Negociado desde 2017, o pacto estabeleceu caminhos a serem seguidos para o acolhimento de imigrantes. Entre estas diretrizes figura o entendimento de que países devem dar uma resposta coordenada aos fluxos migratórios, e que a garantia de direitos humanos não deve se atrelar a nacionalidades, e que as restrições à imigração devem ser usadas como último recurso.
O documento foi aprovado por perto de dois terços das 193 nações, que integram a ONU. Nações poderosas, a exemplo dos Estados Unidos, Israel, Austrália, Itália e outras ficaram de fora por avaliarem que o pacto ia de encontro à soberania dos Estados.
NUNES É CONTRA – O ex-chanceler Aloysio Nunes Ferreira, que representou o Brasil nas negociações, já havia feito severas críticas à ideia do País sair do pacto.
“A questão é, sim, uma questão global. Todas as regiões do mundo são afetadas pelos fluxos migratórios, ora como pólo emissor, ora como lugar de trânsito, ora como destino. Daí a necessidade de respostas de âmbito global”, escreveu Aloysio no Twitter.
Ele declarou que o pacto não “autoriza migração indiscriminada” e “busca apenas servir de referência para o ordenamento dos fluxos migratórios, sem a menor interferência com a definição soberana por cada país de sua política migratória”.
CRÍTICAS AO ACORDO – Movimentos conservadores sempre teceram críticas ao acordo. Em Bruxelas, em dezembro, um protesto contra o pacto promovido por grupos de extrema-direita reuniu cerca de 5 mil pessoas e culminou com confrontos entre manifestantes e forças de segurança.
Camila Asano, coordenadora de Política Externa da ONG Conectas, afirmou que o abandono do acordo pelo governo brasileiro é “extremamente lamentável”.
“Mostra que o governo não está olhando para a totalidade das pessoas que precisam de proteção”, ressaltou, destacando que há mais migrantes brasileiros vivendo no exterior do que estrangeiros no Brasil.

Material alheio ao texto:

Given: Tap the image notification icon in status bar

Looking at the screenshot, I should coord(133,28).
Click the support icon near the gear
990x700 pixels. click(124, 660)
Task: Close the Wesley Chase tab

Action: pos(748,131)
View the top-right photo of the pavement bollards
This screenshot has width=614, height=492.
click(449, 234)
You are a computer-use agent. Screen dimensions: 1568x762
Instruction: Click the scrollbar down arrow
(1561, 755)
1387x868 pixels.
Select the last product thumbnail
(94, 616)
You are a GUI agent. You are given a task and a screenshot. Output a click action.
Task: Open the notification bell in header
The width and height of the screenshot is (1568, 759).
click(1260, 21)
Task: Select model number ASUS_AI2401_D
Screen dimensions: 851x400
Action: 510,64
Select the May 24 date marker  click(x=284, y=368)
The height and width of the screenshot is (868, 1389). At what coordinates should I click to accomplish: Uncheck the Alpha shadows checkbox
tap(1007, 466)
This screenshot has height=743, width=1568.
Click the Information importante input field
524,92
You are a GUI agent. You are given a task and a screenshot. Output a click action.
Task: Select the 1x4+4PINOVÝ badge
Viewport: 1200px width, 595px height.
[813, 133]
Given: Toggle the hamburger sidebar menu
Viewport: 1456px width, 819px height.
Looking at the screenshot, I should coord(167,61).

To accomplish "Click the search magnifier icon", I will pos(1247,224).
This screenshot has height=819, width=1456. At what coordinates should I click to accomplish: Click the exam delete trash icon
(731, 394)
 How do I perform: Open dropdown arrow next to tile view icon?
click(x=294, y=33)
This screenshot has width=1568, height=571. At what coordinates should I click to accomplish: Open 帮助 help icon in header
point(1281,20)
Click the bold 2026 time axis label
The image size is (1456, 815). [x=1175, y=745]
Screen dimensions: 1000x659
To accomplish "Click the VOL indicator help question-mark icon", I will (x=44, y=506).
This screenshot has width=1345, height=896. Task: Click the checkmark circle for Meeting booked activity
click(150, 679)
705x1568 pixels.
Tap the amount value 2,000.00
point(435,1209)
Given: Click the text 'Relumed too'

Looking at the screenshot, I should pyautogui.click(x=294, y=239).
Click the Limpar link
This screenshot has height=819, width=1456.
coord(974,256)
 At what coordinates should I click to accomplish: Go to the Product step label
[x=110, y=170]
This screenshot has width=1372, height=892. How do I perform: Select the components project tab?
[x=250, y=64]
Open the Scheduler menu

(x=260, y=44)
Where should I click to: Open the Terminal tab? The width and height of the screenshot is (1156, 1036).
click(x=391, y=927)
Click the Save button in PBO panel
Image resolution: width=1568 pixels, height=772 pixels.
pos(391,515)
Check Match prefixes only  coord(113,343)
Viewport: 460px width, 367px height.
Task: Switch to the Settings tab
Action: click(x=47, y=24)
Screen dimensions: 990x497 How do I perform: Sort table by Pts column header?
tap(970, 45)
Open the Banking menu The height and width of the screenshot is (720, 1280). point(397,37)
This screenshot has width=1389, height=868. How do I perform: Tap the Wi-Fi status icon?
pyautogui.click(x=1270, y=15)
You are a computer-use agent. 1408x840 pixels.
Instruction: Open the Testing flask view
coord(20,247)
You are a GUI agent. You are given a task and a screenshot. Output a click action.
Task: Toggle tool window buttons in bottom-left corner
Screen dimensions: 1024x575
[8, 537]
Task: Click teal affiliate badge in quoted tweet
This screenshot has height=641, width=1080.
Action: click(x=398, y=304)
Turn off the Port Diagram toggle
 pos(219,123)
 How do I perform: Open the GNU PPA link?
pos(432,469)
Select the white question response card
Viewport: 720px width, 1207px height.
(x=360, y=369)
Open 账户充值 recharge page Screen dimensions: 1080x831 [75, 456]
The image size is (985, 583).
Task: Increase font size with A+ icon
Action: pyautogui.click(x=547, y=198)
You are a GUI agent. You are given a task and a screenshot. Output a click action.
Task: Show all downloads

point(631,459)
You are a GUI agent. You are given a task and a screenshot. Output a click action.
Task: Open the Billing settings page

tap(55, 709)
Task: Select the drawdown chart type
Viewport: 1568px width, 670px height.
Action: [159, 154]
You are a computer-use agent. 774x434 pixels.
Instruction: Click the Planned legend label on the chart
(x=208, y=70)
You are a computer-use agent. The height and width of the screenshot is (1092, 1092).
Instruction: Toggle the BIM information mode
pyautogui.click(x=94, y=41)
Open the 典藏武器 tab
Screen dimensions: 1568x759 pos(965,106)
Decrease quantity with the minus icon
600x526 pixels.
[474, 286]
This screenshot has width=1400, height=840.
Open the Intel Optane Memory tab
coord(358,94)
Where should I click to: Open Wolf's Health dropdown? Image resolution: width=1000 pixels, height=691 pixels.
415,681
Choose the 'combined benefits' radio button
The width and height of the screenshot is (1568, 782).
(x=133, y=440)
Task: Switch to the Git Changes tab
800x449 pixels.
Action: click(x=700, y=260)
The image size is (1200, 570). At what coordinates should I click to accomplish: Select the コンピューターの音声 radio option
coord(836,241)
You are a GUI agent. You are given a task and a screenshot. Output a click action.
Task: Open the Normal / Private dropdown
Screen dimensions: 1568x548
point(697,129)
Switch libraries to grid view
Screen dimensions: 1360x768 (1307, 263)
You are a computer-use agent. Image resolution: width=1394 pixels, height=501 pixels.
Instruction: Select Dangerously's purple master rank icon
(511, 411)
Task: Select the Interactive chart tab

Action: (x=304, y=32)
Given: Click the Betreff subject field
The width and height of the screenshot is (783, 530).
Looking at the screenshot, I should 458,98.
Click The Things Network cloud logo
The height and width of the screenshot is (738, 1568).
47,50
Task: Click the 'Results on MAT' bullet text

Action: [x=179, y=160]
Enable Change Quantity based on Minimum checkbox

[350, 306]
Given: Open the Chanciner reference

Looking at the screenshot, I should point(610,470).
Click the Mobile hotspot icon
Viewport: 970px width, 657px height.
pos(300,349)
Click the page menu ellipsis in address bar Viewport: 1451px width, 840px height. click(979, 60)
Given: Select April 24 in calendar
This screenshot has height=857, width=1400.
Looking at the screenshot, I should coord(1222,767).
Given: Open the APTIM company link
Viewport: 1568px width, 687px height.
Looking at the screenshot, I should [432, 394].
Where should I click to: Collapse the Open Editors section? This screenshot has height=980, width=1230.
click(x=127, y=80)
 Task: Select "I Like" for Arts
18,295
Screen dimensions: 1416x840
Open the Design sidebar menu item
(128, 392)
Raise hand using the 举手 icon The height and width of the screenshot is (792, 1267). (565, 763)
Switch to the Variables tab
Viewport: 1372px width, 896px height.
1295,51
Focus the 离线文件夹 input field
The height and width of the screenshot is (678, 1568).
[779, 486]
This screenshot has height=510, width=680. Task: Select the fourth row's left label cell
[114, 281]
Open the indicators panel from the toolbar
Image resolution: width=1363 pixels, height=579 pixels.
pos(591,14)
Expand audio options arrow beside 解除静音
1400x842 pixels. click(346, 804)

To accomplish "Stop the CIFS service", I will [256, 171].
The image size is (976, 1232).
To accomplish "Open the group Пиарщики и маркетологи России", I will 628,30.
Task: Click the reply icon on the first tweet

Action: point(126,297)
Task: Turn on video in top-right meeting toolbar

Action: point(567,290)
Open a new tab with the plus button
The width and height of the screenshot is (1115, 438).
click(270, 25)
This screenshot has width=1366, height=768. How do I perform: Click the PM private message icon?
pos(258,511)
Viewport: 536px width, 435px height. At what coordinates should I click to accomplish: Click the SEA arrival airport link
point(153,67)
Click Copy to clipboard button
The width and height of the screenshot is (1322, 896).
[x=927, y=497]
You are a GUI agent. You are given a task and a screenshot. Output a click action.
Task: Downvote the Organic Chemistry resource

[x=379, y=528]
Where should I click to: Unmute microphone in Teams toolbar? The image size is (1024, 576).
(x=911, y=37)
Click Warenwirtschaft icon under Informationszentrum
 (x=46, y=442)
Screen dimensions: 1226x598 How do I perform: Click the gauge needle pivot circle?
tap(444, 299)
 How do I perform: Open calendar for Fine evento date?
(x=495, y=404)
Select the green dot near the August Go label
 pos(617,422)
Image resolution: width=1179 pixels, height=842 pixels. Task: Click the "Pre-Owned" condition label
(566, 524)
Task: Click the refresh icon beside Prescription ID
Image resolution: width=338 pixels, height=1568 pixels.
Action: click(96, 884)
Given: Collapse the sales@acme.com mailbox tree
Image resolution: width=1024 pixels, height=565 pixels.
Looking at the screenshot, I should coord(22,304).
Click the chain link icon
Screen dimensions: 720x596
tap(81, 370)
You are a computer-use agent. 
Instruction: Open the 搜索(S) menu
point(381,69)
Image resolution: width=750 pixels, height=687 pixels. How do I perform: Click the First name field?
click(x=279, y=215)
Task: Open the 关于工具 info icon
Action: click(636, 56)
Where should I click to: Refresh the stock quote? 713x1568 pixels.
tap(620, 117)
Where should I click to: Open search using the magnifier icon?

E OS BRASILEIROS? – Para ela, ao sair do Pacto, o governo brasileiro não leva em conta, os “muitos brasileiros que vivem em outros países e sofrem pela negação de direitos básicos”.
Asano entende que o pacto expressa um “consenso muito mínimo, mas ainda assim muito valioso, sobre quais seriam boas práticas para o acolhimento dos fluxos”.
“O Brasil vai minando uma das suas principais credenciais internacionais: ser um país formado por migrantes e com uma política migratória vista como referência, o que vinha dando voz potente ao Brasil nas discussões internacionais sobre o tema”.